Republicans like to argue that one of the biggest obstacles to job creation in the country is government’s over-regulation of the private sector. But GOP presidential candidate Michele Bachmann is calling out President Obama for not regulating one potentially promising company enough.
In a letter posted to her congressional website Thursday, the Minnesota lawmaker accused the administration of allowing the tech company LightSquared to “put millions of Americans in harm’s way” by activating a wireless signal that will jam global positioning systems, which would affect both civilian and military operations.

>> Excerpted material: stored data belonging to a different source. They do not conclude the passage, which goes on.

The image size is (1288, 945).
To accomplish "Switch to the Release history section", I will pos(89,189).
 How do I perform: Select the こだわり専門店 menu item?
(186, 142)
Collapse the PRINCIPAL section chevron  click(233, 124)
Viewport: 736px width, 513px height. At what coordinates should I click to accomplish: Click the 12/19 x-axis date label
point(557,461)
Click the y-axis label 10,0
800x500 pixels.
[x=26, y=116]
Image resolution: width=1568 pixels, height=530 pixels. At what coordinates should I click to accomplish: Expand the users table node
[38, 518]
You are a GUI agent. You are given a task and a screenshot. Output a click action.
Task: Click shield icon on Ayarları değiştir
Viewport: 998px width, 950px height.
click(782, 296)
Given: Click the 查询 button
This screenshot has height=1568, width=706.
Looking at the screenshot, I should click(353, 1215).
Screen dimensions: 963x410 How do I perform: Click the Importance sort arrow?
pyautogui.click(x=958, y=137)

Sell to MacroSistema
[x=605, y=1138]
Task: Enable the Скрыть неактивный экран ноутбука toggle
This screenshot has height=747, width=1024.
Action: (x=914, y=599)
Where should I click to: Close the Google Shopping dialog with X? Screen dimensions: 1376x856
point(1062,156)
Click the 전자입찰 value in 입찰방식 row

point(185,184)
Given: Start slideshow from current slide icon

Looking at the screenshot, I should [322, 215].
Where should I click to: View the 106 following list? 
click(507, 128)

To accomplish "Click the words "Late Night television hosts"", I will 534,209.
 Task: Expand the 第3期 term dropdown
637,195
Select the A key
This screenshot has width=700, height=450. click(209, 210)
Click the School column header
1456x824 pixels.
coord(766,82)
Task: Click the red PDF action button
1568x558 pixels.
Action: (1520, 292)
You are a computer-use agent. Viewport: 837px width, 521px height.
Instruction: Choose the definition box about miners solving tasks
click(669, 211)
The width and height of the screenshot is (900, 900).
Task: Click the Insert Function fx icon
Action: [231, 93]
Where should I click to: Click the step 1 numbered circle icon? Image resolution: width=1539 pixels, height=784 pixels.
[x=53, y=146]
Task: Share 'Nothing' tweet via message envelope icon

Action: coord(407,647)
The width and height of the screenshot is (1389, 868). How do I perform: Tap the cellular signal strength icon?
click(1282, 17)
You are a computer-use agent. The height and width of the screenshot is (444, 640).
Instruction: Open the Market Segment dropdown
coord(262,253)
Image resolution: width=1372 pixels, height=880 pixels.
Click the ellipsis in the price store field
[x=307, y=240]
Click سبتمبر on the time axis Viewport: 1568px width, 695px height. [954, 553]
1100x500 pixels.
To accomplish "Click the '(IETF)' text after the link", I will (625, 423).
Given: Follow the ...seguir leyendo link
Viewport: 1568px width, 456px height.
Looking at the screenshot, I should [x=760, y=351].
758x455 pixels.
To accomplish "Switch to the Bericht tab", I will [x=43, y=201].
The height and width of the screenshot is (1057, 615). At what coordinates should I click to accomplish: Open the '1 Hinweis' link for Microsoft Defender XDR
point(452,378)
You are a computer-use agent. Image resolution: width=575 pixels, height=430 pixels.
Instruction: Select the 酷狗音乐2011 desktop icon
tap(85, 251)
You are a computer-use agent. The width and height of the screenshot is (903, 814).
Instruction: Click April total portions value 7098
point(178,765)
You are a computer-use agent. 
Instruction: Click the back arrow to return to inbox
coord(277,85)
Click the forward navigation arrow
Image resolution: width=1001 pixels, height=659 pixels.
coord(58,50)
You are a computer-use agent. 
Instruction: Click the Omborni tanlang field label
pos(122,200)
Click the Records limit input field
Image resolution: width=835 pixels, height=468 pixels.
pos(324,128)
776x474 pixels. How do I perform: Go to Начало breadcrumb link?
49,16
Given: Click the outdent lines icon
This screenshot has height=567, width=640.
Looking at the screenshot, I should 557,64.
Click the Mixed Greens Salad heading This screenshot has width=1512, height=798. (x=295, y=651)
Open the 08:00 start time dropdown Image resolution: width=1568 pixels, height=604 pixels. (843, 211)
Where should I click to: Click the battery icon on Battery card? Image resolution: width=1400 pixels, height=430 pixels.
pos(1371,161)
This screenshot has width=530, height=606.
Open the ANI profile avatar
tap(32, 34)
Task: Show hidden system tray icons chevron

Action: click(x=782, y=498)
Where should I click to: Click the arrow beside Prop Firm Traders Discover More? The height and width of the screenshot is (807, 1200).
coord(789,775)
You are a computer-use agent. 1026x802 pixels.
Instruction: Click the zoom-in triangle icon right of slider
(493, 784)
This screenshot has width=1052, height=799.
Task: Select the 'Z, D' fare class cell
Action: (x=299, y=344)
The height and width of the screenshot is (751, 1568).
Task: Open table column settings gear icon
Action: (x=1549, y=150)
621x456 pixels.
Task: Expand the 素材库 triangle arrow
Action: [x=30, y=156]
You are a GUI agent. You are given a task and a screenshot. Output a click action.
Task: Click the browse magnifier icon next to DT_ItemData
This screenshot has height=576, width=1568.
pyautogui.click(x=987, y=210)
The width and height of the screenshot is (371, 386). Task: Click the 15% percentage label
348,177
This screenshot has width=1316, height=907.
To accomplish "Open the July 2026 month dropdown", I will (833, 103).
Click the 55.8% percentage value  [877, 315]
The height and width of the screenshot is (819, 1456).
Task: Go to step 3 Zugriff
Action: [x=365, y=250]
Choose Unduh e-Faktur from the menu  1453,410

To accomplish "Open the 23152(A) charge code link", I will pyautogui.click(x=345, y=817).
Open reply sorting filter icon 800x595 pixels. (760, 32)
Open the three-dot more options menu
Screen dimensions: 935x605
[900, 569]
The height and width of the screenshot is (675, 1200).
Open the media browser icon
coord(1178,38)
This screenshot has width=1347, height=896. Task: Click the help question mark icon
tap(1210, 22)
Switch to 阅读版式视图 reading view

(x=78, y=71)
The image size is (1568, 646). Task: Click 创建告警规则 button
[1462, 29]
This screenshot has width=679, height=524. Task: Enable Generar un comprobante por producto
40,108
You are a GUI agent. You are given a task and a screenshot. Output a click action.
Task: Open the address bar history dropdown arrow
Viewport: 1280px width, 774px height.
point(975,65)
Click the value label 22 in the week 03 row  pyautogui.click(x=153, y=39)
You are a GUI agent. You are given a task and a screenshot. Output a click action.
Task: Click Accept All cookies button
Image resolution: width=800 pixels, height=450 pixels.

In fact, the Federal Communications Commission has blocked the company, LightSquared, from operating in the wireless spectrum until it resolves the interference issue.
Bachmann charges that LightSquared is benefiting from “crony capitalism” because one of its top investors, Phil Falcone, donated to Democratic campaigns. She suggests that the billionaire’s political largesse is the reason that the FCC recently granted a waiver allowing LightSquared to accept contracts from communications companies interested in using its innovative satellite and land-based broadband network.
The waiver is conditional, however: The FCC’s approval is conditional upon LightSquared resolving technical problems with its new system. Recent tests have shown that LightSquared’s technology does interfere with global positioning systems and the FCC has said the company must resolve the problem.
Bachmann is seizing on an issue that has recently galvanized Republican lawmakers, after a Center for Public Integrity report revealed communications between the White House and the wireless firm.
But the congresswoman’s accusations of cronyism elicited strong pushback from LightSquared. “Phil Falcone is a registered Republican and two-thirds of his political donations go to Republicans,” the company said in a statement to National Journal and CBS News. The statement also pointed out that the original FCC approval for LightSquared’s proposed system was granted in 2005—during the administration of Republican President George W. Bush.
In an effort to resolve its system’s interference with GPS systems, LightSquared moved its signal to a new wireless spectrum plan in June, and just this week the company’s CEO Sanjiv Ahuja announced a new technical fix he said would resolve the issue entirely. Ahuja’s announcement was met with skepticism amongst the GPS industry and defense officials, who point out that the technology has not yet undergone rigorous testing.
Republican lawmakers have currently opened an investigation into the ties between LightSquared officials and both the White House and FCC. LightSquared’s opponents include an array of corporate interests who see the upstart company as potential competition. Among them: Garmin, TomTom, and the National Association of Manufacturers.